Luddite reference

Luddite is the language Komodo uses for user-defined syntax highlighting and multi-language lexing. An introduction to the Luddite language can be found in the User-Defined Language Support documentation.

Keywords

The following is a list of Luddite keywords - not to be confused with the keywords described by the UDL file itself for the target language definition. The Luddite keyword is always given followed by its argument list, where applicable; optional arguments are given in square brackets ([ … ]).

accept name-or-string-list | all

Used in token_check definitions to disambiguate characters. If all is specified, then a token_check test will always succeed. If the previous token falls in the name-or-string list, the token_check test succeeds. Otherwise Luddite will look at the results of any skip and reject statements in the current family to decide which action to take.

all

Used in accept, reject, and skip statements in token_check definitions. This means that the token_check test will follow whatever directive is associated with this occurrence of all.

at_eol(state-name)

Used to specify the Luddite state to transition to when the end of the current line is reached.

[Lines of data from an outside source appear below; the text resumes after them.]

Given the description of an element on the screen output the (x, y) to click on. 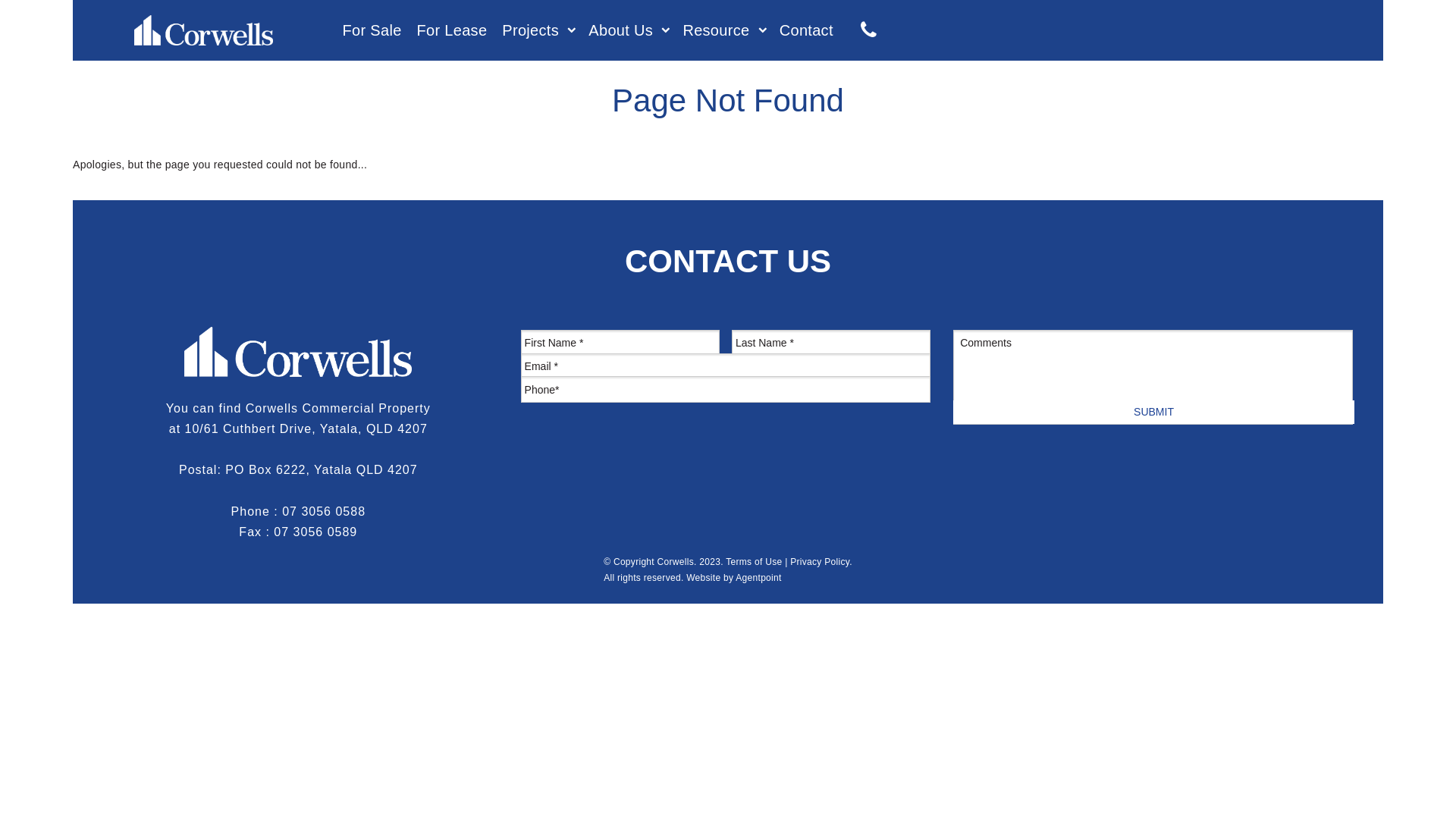
Projects Element type: text (530, 30)
Agentpoint Element type: text (758, 577)
Resource Element type: text (715, 30)
07 3056 0588 Element type: text (323, 511)
For Lease Element type: text (452, 30)
Submit Element type: text (1153, 412)
Contact Element type: text (805, 30)
Terms of Use Element type: text (753, 561)
About Us Element type: text (620, 30)
Privacy Policy Element type: text (819, 561)
For Sale Element type: text (372, 30)
Given the description of an element on the screen output the (x, y) to click on. 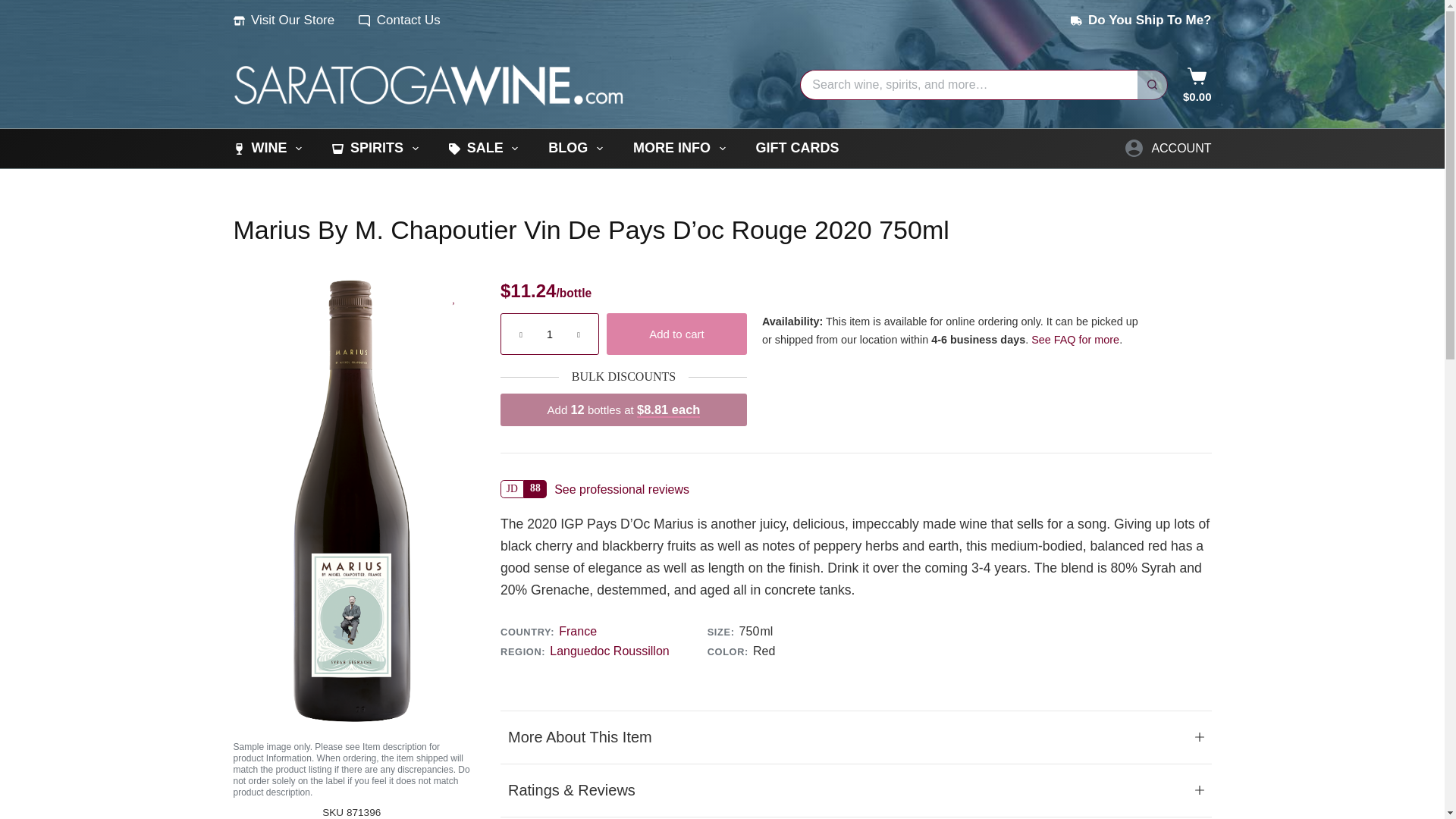
Skip to content (15, 7)
1 (549, 333)
Search for... (968, 84)
Given the description of an element on the screen output the (x, y) to click on. 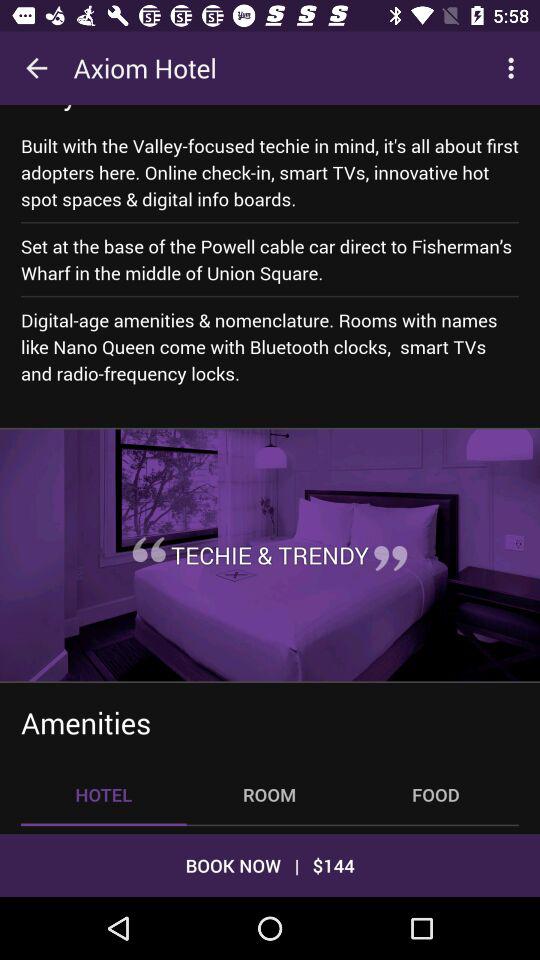
press set at the icon (270, 259)
Given the description of an element on the screen output the (x, y) to click on. 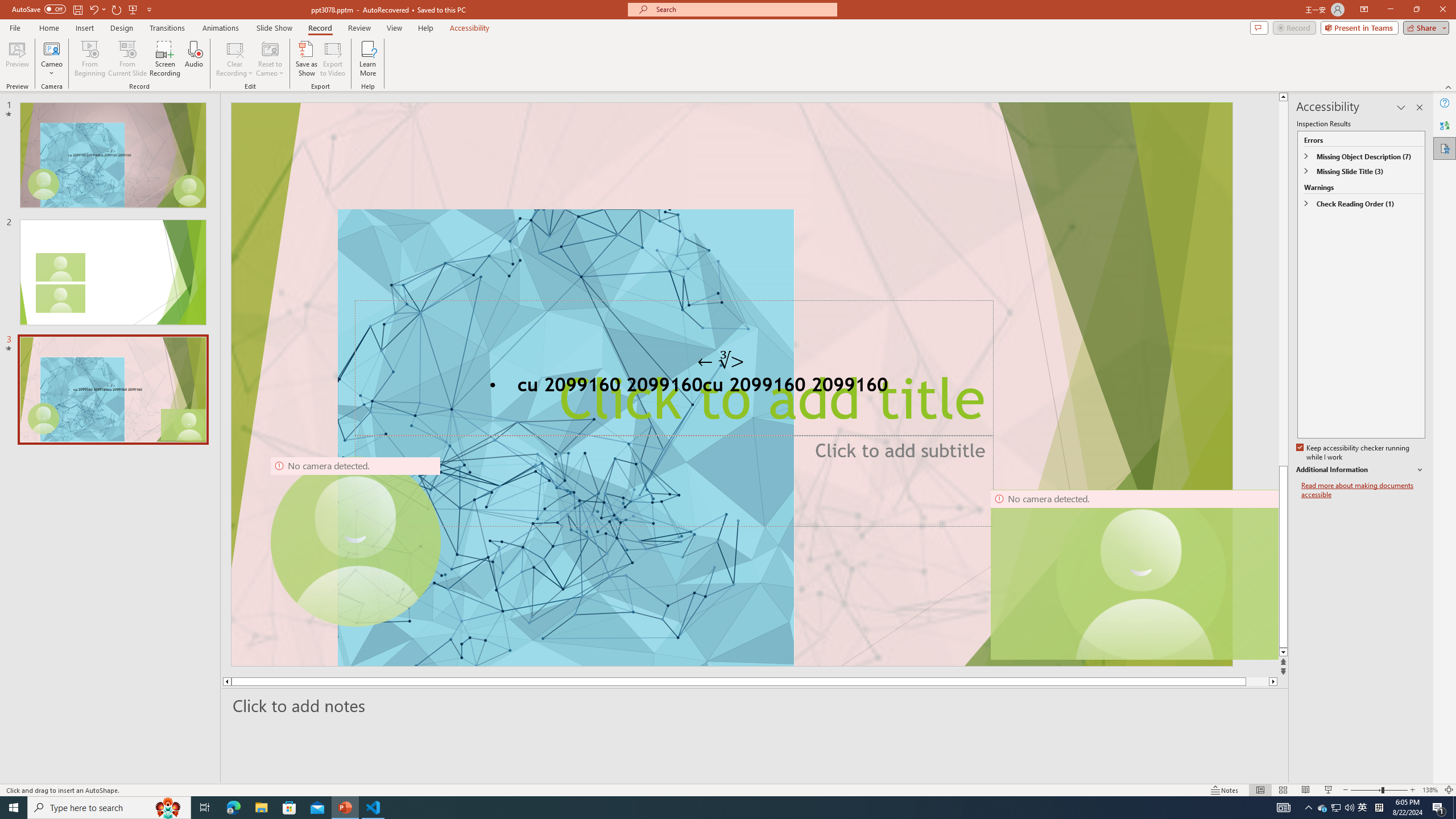
Export to Video (332, 58)
Camera 9, No camera detected. (355, 542)
From Beginning... (89, 58)
Save as Show (306, 58)
Title TextBox (673, 368)
Clear Recording (234, 58)
Given the description of an element on the screen output the (x, y) to click on. 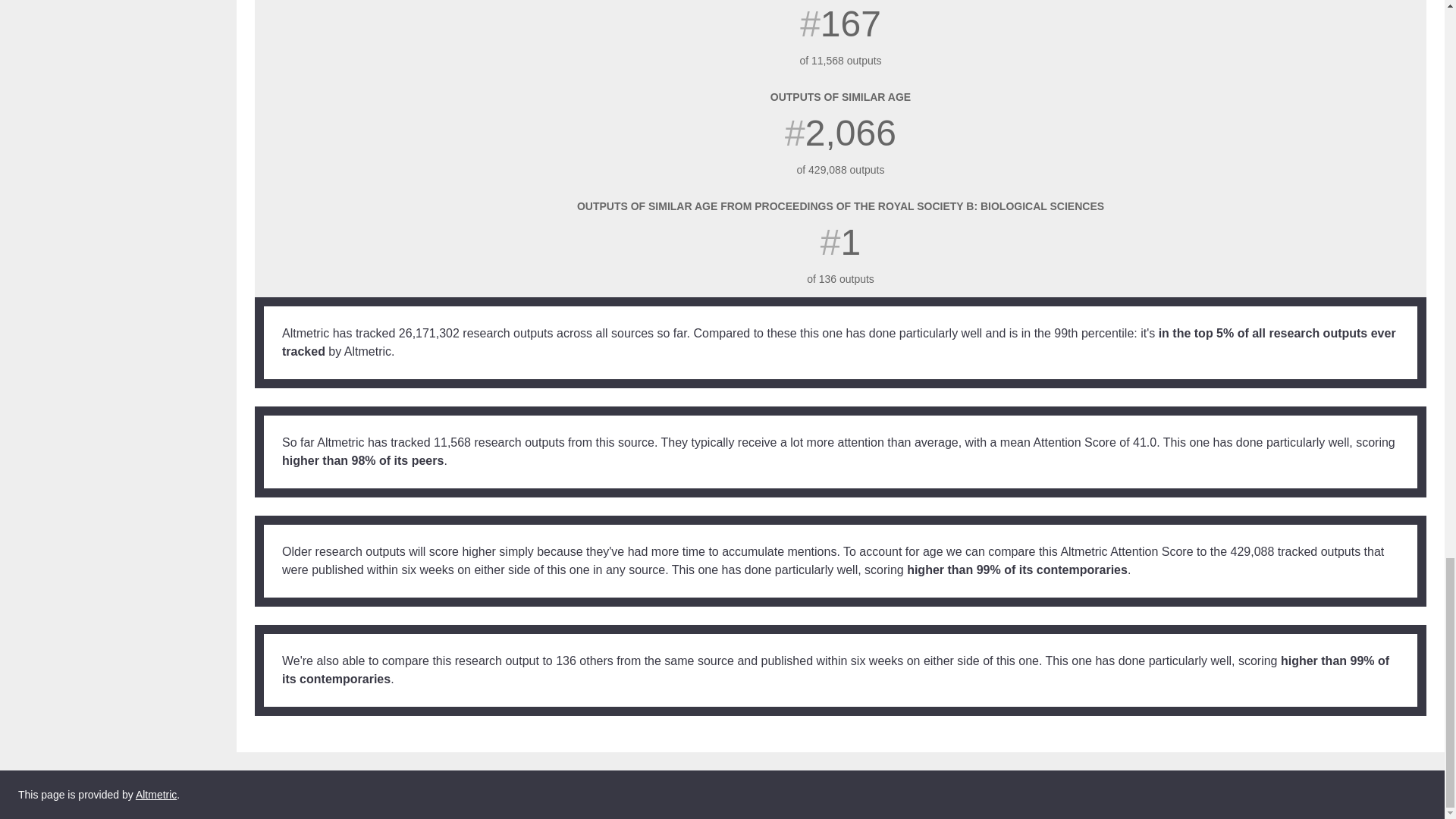
Altmetric (155, 794)
Altmetric (1382, 794)
Given the description of an element on the screen output the (x, y) to click on. 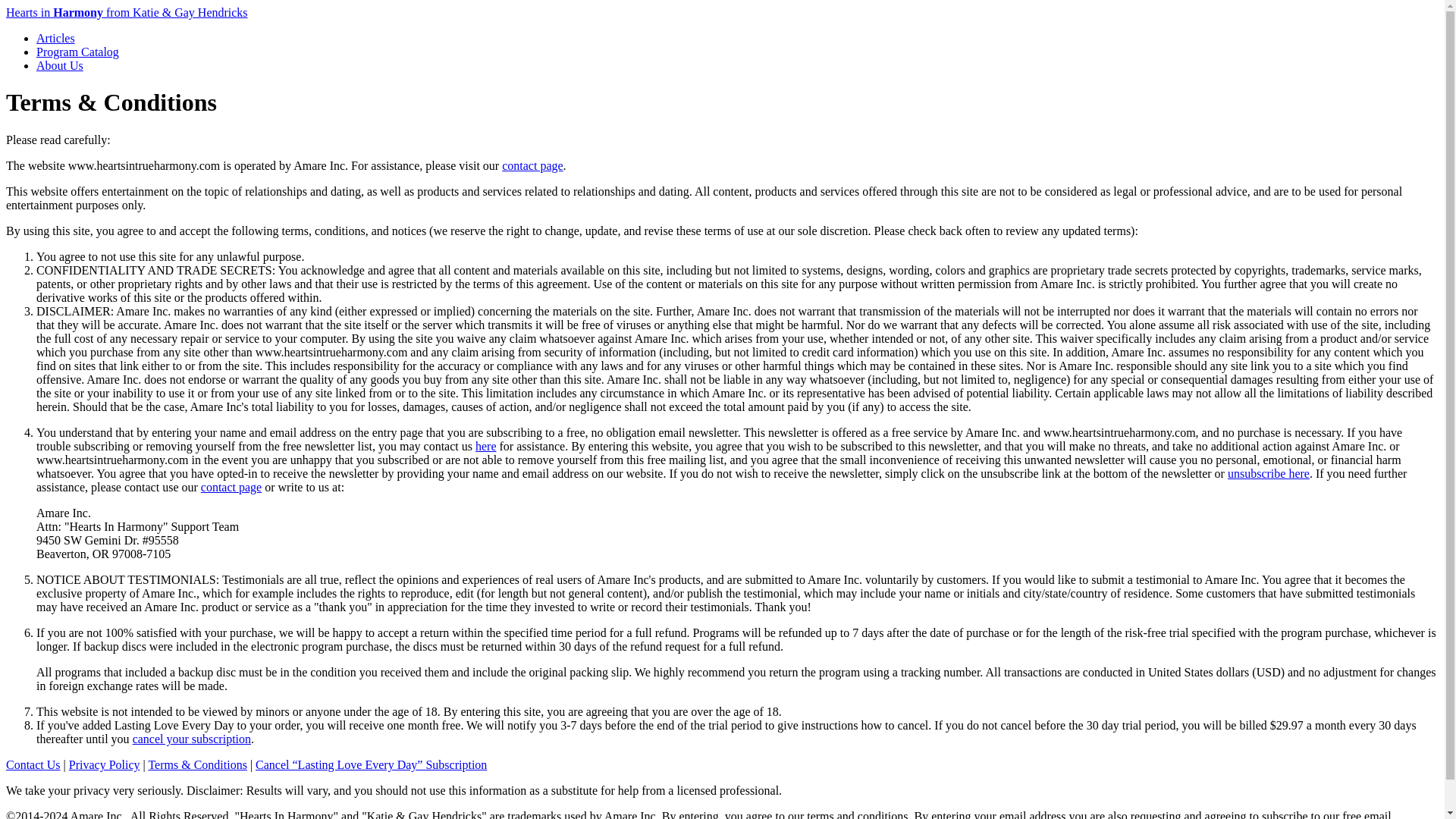
Hearts In Harmony Home Page (126, 11)
here (486, 445)
About Us (59, 65)
Contact Us (33, 764)
contact page (532, 164)
contact page (231, 486)
Articles (55, 38)
cancel your subscription (191, 738)
Top Articles (55, 38)
Program Catalog (77, 51)
Program Catalog (77, 51)
unsubscribe here (1267, 472)
Privacy Policy (103, 764)
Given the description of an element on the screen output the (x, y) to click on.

This is useful for processing languages like the Perl-based template language, Mason, in which one can embed Perl code on a single line by putting a ‘%’ character at the start of the line, as in this example:

Good
  % if ($time > 12) {
  afternoon
  % } else {
  morning
  % }

This is easily handled with this Luddite code:

state IN_M_DEFAULT:
  /^%/ : paint(upto, M_DEFAULT), paint(include, TPL_OPERATOR), \
    at_eol(IN_M_DEFAULT), => IN_SSL_DEFAULT

If there’s a percent character at the start of a line in markup mode, cause it to be lexed as a template operator, and switch to Perl lexing (IN_SSL_DEFAULT), and switch back to markup-based lexing when it reaches the end of the line.

clear_delimiter

Used in conjunction with keep_delimiter, this action explicitly clears the current delimiter (useful in recognizing terminating identifiers in here documents).

delimiter

Used in place of a pattern or match-string in transitions, this will succeed if there’s a current delimiter defined, and it can be matched at the current point in the buffer. When it’s matched, the current delimiter will be unset, unless the keep_delimiter action is given in the transition.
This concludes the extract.